The study involved 362 youth (age 9-15) attending seven different schools in low-income areas of St. Louis, MO. The students were divided into two groups: an intervention group and a control group. Students in the intervention group (N=297) participated in a 15-week nature-based education (NBE) program. Students in the control group (N= 65) did not participate in the nature-based program. The NBE program consisted of weekly 45- to 90-minute classroom-based sessions focusing on a variety of environmental and health-related topics. The program also included monthly nature-based field trips with hands-on learning experiences. The field trips ranged from a 3-hour outing to an overnight camping experience. Students in both groups (intervention and control) completed a pre- and post-intervention survey that included questions extracted from a validated adolescent HRQoL assessment addressing five HRQoL domains: Physical Activity, Emotional Health Functioning, School Functioning, Social Functioning and Family Functioning.
Survey results showed that, after the 15-week nature-based program, youth in the intervention group experienced significant improvements in all HRQoL domain scores and overall HRQoL, while youth in the control group experienced significant declines in all the domain areas plus in overall HRQoL. The declines in HRQoL outcomes for the control group may be explained by the effects of season on self-reported well-being, as previous research indicates that youth have higher levels of self-reported well-being during Spring and Summer than during Fall and Winter. The fact that this study was conducted from August to December suggests that nature-based activities as experienced by the intervention group “may act as a potential buffer against seasonal declines in youth well-being”.

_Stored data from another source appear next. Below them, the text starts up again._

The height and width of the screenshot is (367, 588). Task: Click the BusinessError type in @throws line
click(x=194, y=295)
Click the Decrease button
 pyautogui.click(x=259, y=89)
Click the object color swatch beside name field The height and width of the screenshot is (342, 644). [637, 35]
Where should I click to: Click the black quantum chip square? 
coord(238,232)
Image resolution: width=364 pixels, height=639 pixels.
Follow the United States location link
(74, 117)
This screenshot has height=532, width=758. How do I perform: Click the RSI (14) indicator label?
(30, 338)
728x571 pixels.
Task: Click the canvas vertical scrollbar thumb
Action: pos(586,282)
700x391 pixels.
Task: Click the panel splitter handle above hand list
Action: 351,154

This study demonstrates that nature-based education (NBE) with an activity-based component can have “a substantial positive impact on the HRQoL of low-income youth.” These results warrant further research. Recommendations for future studies include investigations into different types and durations of NBE. Also of interest would be studies implemented over longer periods of time allowing for investigations into seasonal variability in HRQoL outcomes and studies examining the underlying mechanisms between NBE, health and well-being.